Зато, пожалуй, никто, как мы, не замечал всего тишайшего сияния осени, спокойного величия могучих сосен, далеких перспектив аллей, чистоту и свежесть облаков и неба, чудесную беззаботность детей и горделивую приверженность молодежи веяниям моды... Мы видели многих и целое - Павловский парк, небо, а за краем леса начиналось то бесконечное и родное, что я называю "где-то в России", то есть сама Россия во времени и пространстве.

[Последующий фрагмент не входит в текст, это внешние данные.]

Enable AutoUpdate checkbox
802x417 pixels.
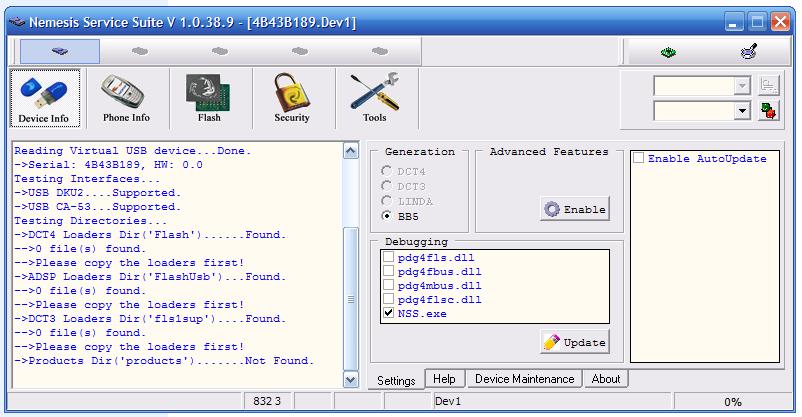point(638,158)
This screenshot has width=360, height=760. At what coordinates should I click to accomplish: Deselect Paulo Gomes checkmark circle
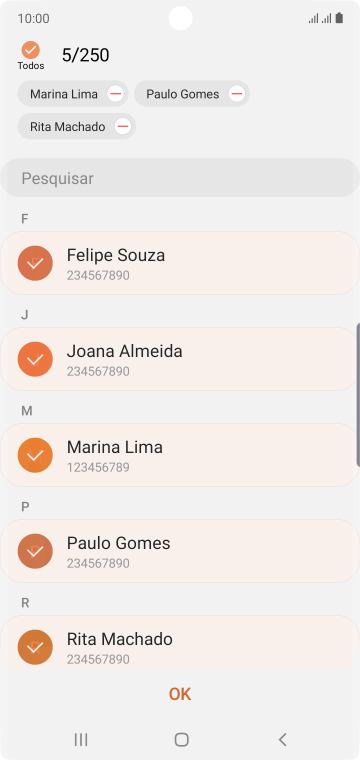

К счастью, именно в годы неудач и нездоровья, о которых я вспоминаю с недоумением и с тревогой, как о пребывании в ссылке или тюрьме, я жил вдохновенным чтением и изучением классической литературы всех времен и народов. Не один раз я замечал, что те или иные произведения я открывал для себя в полной мере лишь тогда, когда в душе, в моих представлениях об искусстве и жизни происходил некий сдвиг и где-то в то время - по счастливой случайности - дома ли, в библиотеке ли, или в книжном магазине попадала в руки та книга, которая составит эпоху в моей жизни.

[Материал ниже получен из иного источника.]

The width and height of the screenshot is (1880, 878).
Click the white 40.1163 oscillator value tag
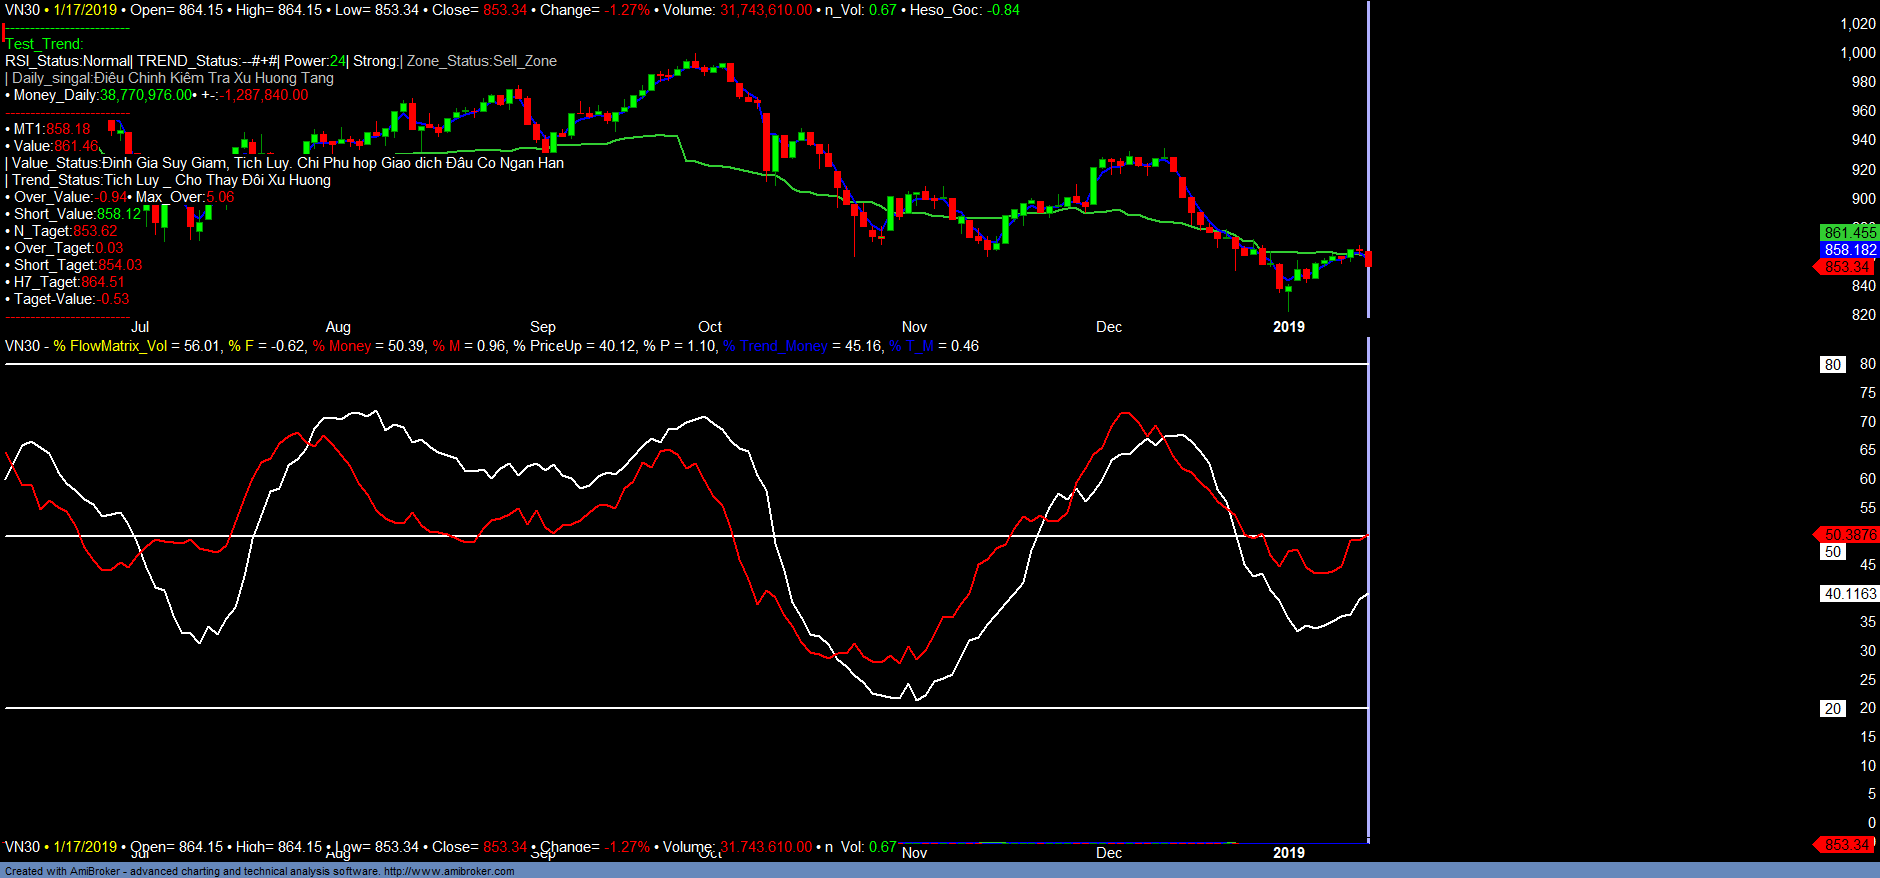pos(1849,594)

В библиотеке Дома писателя, откуда я приносил множество томов и мог держать у себя сколько угодно, мне в руки попалась небольшая книжка дореволюционного издания - "Ад" Данте, из интереса к старой книге принес домой... Ведь я не один раз брал в руки "Божественную комедию" в переводе Лозинского, чтение не шло, также было и с Гомером, и с "Фаустом" Гете... Я взял книжку с собой на прогулку, забрел в Летний сад, открыл, вижу, перевод заведомо слабый, не размером поэта, тем не менее вдруг зачитался! Других частей "Божественной комедии" переводчик, фамилии его не помню, видимо, не одолел, но спасибо ему, он открыл мне Данте! Теперь я обратился к переводу Лозинского и много дней, может быть, лет провел с Данте, читая все, что им написано, читая все, что о нем написано.